Why did the UAW ownership drop? Did the UAW agree because they thought that the additional money would go to the bondholders, potentially averting a bankruptcy that destroys the value of their own common stock?

I ask you, Senator Specter: DO YOU KNOW?

If you do not know. do you know anyone who does know? There hasn’t been a word breathed in the press, so I assume the media must not know (or doesn’t care since a bankruptcy would sell more copy. Even the Wall Street Journal thinks the government “sweetened the offer” to the bondholders (at the same time the government upped its own holding by almost a third, a little fact that keeps slipping through the cracks.)

If you do not know, why is this bankruptcy allowed to proceed without a timeout for hearings, so the executive branch can explain under oath what the hell they are doing to the American people?

A bankruptcy will insure that the GM stock in millions of 401Ks (actually already “201Ks” or even “101Ks” ) around the country can NEVER recover their value. Without a bankruptcy, they could eventually recover.

This government takeover leaves millions of people’s retirement prospects destroyed, including many who are already retired and unable to start over. That includes the UAW members who accepted a smaller share of the new company plus non-union GM employees, dealer employees, in addition to mutual funds that are held by people all over the country. A large number of Pennsylvania retirees and stockholders are your own constituents and voters.

I ask you, Senator Specter: What is the benefit to destroying the common stock? Why destroy business ownership if the deals in place let the GM stock in those 401Ks recover?

Is it the business of this government and the political party you joined to insure that people can never retire?

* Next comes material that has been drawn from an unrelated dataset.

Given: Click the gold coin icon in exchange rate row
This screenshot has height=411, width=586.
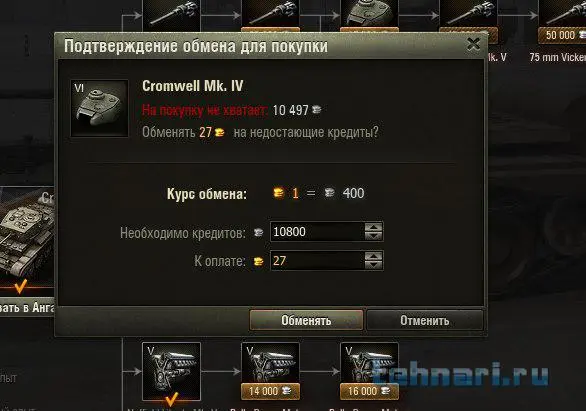Looking at the screenshot, I should coord(278,193).
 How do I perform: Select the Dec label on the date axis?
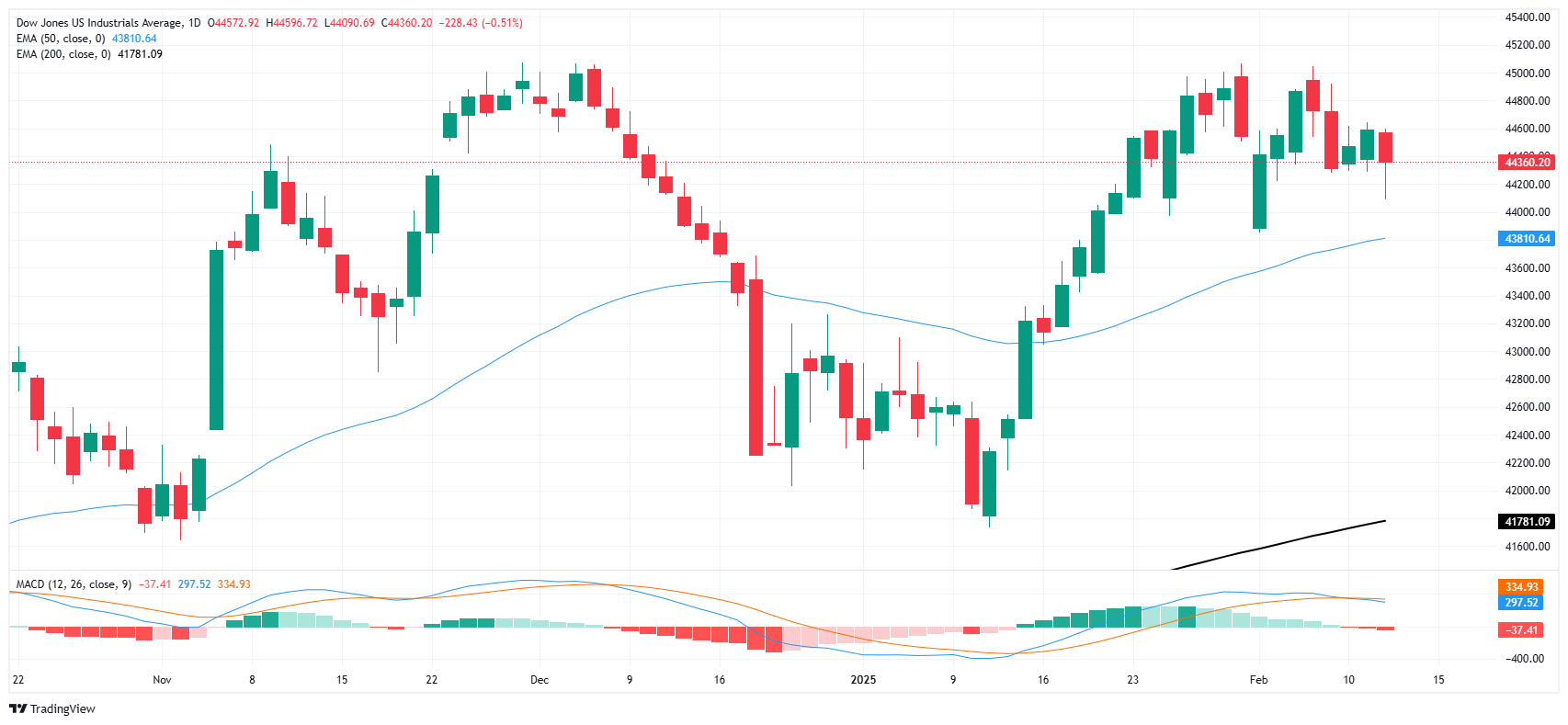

I ask you, Senator Specter: What will the impact of the bankruptcy be on the healthcare programs for GM employees and retirees? We are not just talking UAW line workers, but all GM employees, union, non-union, and professional. Is it the business of this government and the political party you joined to make sure people have poor healthcare?

Or is it the intention of this government and the political party you joined to build demand for nationalized healthcare!

I ask you, Senator Specter: Wouldn’t such an approach be fraudulent?

Ralph Nader, whom I historically have despised for the fraud he perpetrated with Unsafe at Any Speed, published an editorial in Wall Street Journal on Friday. I laud him for raising the issues and for pointing out that IT IS NOT TOO LATE TO AVOID THE BANKRUPTCY OF GENERAL MOTORS.

It will take more than that lone voice in the wilderness.

We need a major voice in the Senate to call for a time out and for hearings to that the American Public can understand what is being done in their name. YOU MUST DO THIS TODAY.

Thank you.

(signed)
Bob Post, registered voter


Footnote:
Arlen Specter (previously D-, then R-, and now D-PA) is the correspondent’s senior United States Senator from Pennsylvania. Senator Specter had been a member of the Democratic Party before switching to the Republicans to win a campaign for district attorney. Elected to the Senate in 1980, Specter rejoined the Democratic Party this year when he discovered he would lose his upcoming Republican primary.